• _WRITTEN TASK_
Rewrite the lines from the one containing "Task: Close the Modifier Etape dialog" through the end of the records, replacing "checkbox" with "toggle switch" and leaving everything else unchanged. Leave the pictures out of your answer.

• _DATA SHOWN_
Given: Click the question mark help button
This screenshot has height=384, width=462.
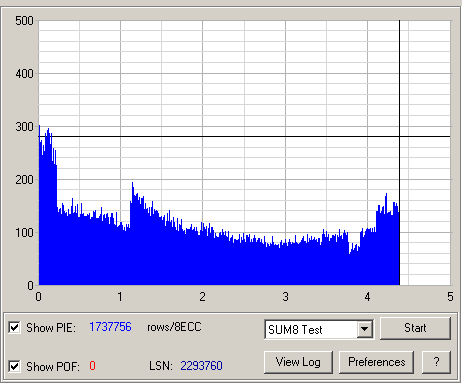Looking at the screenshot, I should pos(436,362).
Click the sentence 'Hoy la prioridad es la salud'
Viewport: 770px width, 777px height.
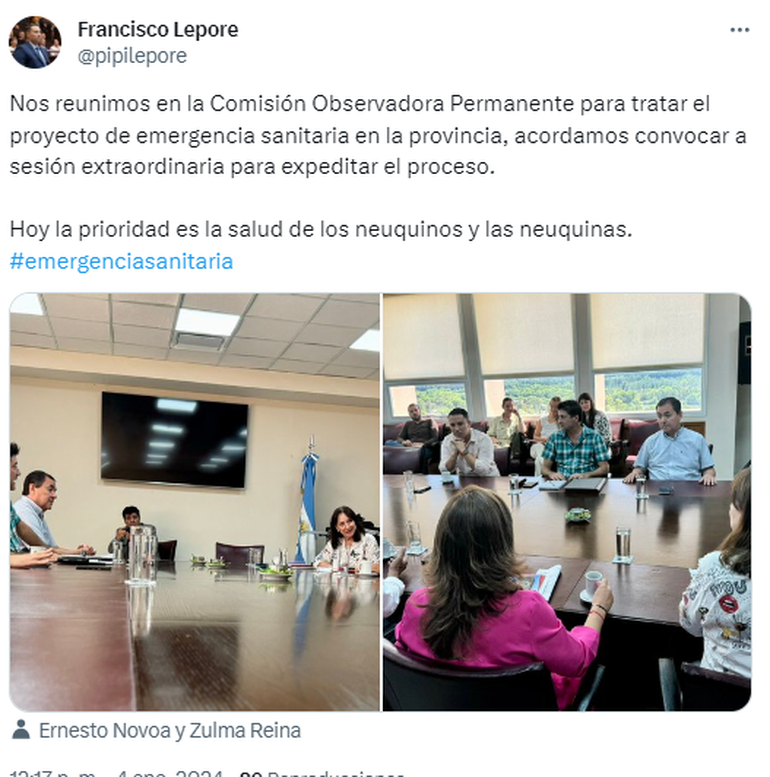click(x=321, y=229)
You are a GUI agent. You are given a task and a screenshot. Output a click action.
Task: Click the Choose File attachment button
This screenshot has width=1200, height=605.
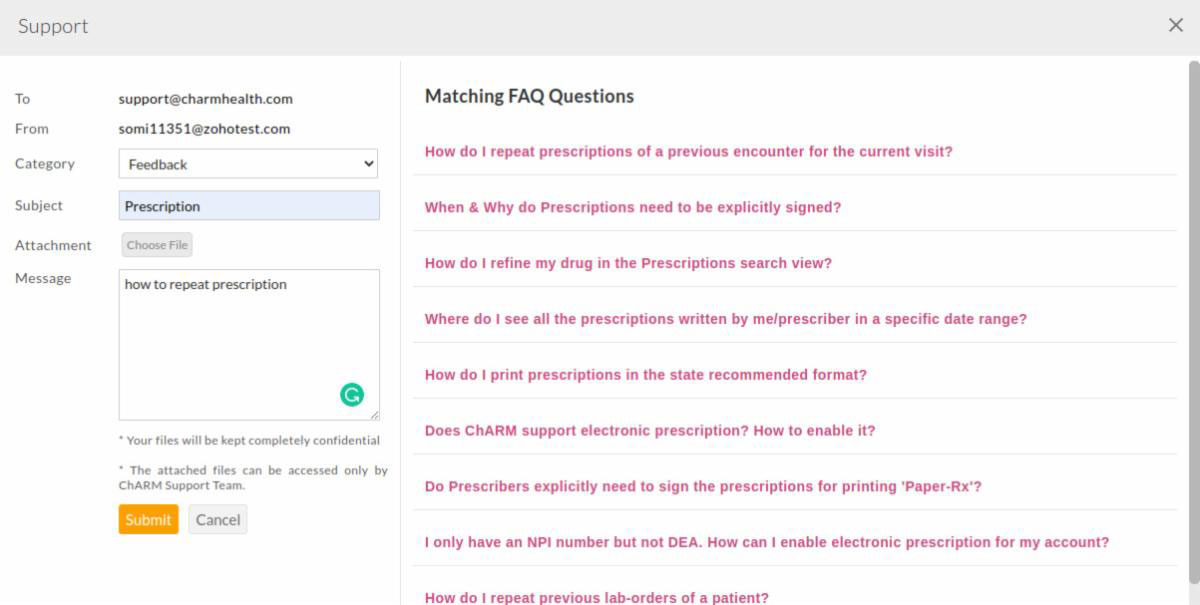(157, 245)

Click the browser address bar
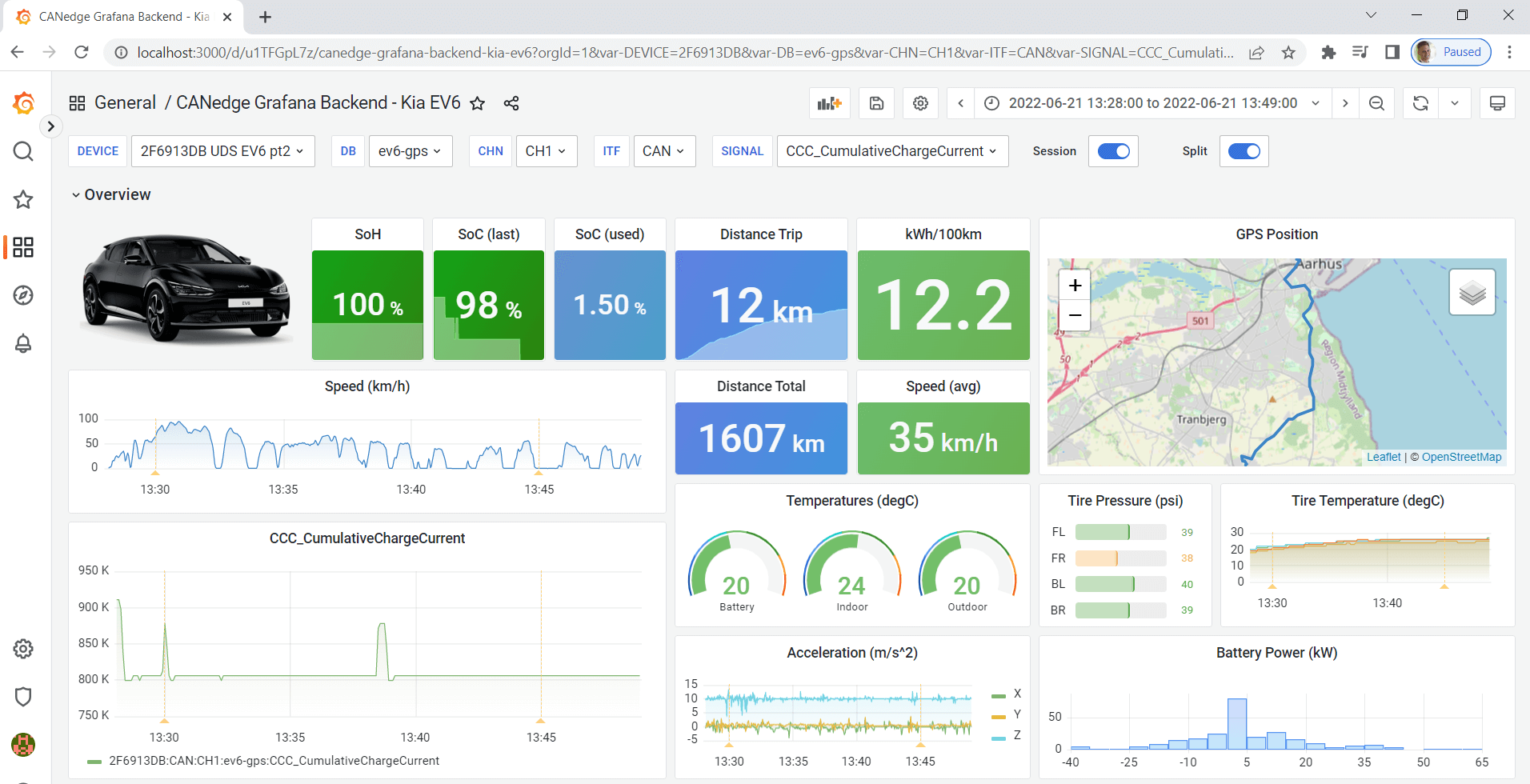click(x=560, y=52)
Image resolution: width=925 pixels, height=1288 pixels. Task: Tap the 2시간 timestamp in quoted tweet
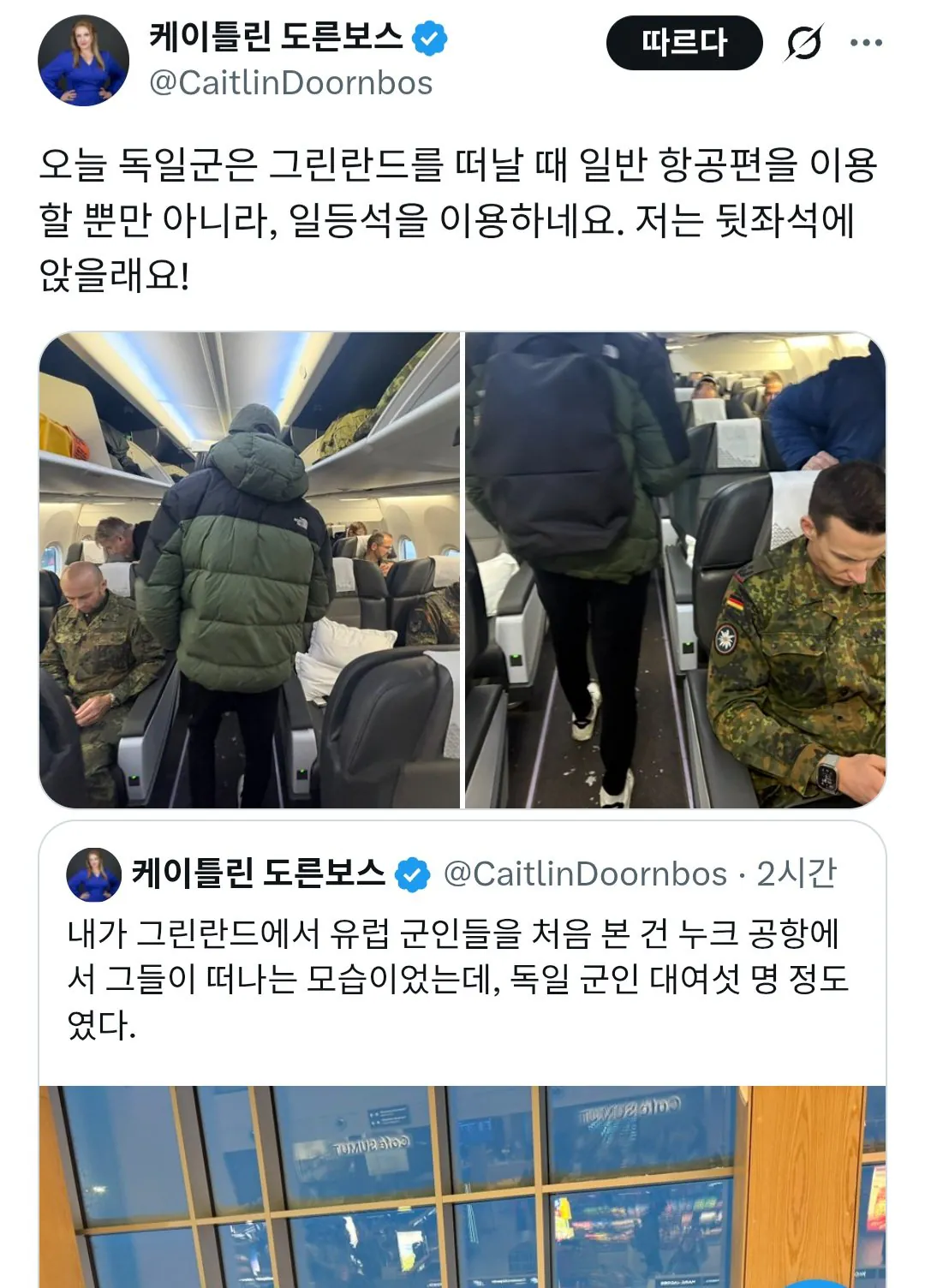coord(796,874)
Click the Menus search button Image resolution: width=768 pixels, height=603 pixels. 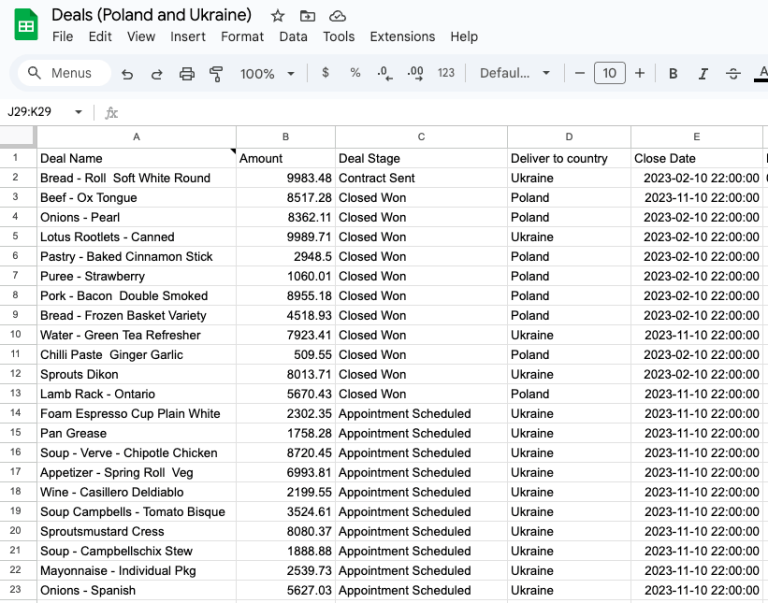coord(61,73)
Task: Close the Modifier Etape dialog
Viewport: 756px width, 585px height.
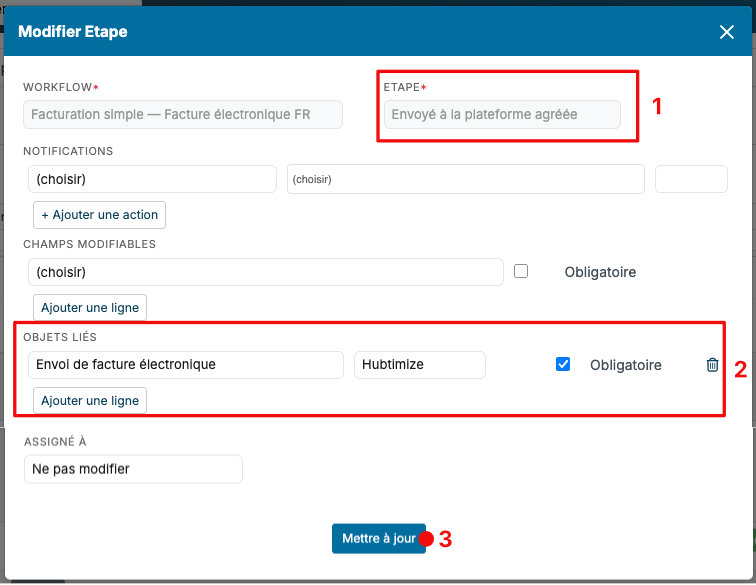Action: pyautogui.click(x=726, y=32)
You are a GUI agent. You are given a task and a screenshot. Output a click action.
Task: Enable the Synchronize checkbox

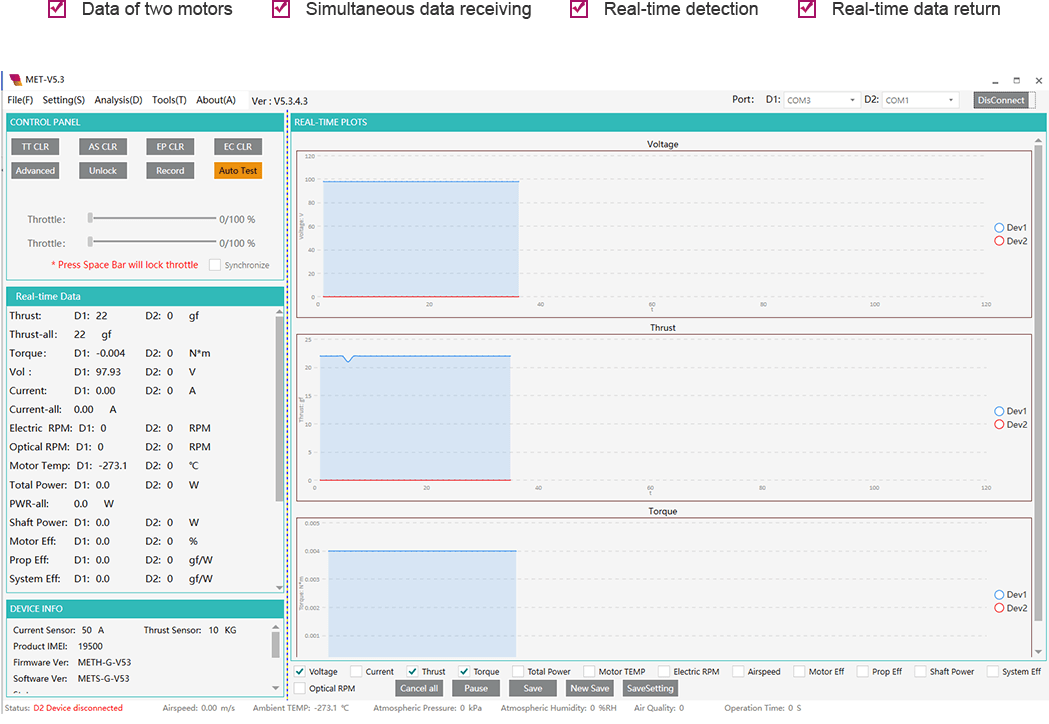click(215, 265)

• _SOLUTION FOR THIS EXERCISE_
Task: Close the Modifier Etape dialog
Viewport: 756px width, 585px height.
Action: pyautogui.click(x=726, y=32)
You are a GUI agent. You are given a task and a screenshot. Output a click action.
Task: Enable the Synchronize toggle switch

click(215, 265)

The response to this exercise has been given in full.